[What to do]
Copy out, without any change, the lines of the material from the line containing "Given: Click the red X beside bottom border" to the line containing "[x=338, y=390]", both included.

───── Records to use ─────

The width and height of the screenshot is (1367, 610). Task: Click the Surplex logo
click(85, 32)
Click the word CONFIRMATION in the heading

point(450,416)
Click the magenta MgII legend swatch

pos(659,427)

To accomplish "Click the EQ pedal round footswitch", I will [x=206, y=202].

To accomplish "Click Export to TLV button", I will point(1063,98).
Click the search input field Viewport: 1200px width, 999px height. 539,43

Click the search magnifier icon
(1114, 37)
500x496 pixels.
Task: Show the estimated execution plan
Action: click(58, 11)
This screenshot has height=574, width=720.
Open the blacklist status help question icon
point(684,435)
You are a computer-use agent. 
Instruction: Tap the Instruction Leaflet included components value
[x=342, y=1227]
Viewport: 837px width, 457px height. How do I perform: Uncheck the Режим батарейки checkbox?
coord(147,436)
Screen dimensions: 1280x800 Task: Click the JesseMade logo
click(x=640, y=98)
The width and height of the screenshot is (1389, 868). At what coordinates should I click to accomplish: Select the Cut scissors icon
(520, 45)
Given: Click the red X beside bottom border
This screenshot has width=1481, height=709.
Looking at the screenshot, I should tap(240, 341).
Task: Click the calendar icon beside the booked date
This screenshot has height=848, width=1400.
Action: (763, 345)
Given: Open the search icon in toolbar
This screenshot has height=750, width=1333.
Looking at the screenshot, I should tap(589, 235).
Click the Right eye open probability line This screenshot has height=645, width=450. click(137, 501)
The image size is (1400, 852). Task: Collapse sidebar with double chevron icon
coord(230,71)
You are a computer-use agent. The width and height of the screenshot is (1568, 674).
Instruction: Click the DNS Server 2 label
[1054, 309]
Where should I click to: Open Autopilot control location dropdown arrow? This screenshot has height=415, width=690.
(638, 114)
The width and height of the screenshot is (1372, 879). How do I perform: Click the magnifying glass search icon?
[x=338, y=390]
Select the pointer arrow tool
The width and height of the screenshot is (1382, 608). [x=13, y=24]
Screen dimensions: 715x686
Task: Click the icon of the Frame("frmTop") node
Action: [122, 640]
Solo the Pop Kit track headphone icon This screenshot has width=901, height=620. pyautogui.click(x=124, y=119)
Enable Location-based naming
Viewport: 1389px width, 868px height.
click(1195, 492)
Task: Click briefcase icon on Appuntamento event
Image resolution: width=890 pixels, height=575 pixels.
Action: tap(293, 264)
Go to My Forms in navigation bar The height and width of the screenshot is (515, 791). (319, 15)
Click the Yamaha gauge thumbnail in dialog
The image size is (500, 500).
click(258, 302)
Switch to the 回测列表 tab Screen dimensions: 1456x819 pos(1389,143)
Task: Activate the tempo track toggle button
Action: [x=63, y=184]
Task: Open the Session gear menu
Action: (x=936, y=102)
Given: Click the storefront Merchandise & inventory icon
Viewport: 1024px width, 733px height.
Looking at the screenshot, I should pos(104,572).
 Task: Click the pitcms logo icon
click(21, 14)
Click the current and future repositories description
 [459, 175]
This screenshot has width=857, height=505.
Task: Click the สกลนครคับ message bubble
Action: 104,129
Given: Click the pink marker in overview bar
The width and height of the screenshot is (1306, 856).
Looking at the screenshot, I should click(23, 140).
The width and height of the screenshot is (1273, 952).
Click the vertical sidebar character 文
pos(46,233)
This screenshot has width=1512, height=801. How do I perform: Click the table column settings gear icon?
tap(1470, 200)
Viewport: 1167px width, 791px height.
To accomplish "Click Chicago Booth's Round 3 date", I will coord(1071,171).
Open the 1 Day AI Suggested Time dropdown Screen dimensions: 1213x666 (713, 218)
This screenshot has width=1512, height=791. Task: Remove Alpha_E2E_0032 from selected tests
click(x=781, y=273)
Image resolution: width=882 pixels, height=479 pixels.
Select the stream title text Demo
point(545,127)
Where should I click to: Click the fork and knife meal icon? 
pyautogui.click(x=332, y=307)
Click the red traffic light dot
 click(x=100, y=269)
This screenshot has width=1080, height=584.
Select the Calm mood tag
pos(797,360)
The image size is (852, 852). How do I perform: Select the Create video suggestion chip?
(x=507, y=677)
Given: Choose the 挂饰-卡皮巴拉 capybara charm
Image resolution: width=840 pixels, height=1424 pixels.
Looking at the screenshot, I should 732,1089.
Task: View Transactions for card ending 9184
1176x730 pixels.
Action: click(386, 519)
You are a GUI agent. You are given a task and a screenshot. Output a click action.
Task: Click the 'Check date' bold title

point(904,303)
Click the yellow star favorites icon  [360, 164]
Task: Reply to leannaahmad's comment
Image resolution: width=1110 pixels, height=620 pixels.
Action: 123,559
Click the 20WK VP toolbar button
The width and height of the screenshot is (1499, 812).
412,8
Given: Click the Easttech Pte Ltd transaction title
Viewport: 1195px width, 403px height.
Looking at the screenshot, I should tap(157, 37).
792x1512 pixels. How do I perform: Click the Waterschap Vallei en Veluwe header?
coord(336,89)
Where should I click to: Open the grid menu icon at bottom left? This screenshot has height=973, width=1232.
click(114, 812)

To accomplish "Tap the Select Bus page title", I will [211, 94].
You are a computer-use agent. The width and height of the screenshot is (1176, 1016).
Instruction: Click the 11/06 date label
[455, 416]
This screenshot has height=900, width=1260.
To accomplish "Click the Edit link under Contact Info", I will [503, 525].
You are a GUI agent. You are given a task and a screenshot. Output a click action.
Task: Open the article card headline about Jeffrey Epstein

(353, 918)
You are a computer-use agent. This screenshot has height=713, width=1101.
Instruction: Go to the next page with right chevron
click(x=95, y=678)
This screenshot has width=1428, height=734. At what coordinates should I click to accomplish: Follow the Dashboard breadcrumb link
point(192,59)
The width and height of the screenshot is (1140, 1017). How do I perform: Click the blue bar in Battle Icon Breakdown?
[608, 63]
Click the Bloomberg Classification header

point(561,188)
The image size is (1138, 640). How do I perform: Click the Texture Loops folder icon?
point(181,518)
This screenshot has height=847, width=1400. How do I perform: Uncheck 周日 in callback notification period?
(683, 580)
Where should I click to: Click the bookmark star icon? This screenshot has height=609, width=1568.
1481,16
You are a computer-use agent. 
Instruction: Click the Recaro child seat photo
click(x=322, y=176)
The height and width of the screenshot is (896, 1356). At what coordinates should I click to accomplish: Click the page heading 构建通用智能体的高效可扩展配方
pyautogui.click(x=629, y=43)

─────

[Written reply]
Given: Click the red X beside bottom border
This screenshot has width=1481, height=709.
Looking at the screenshot, I should tap(240, 341).
Task: Click the calendar icon beside the booked date
This screenshot has height=848, width=1400.
Action: (763, 345)
Given: Open the search icon in toolbar
This screenshot has height=750, width=1333.
Looking at the screenshot, I should tap(589, 235).
Click the Right eye open probability line This screenshot has height=645, width=450. click(137, 501)
The image size is (1400, 852). Task: Collapse sidebar with double chevron icon
coord(230,71)
You are a computer-use agent. The width and height of the screenshot is (1568, 674).
Instruction: Click the DNS Server 2 label
[1054, 309]
Where should I click to: Open Autopilot control location dropdown arrow? This screenshot has height=415, width=690.
(638, 114)
The width and height of the screenshot is (1372, 879). How do I perform: Click the magnifying glass search icon?
[x=338, y=390]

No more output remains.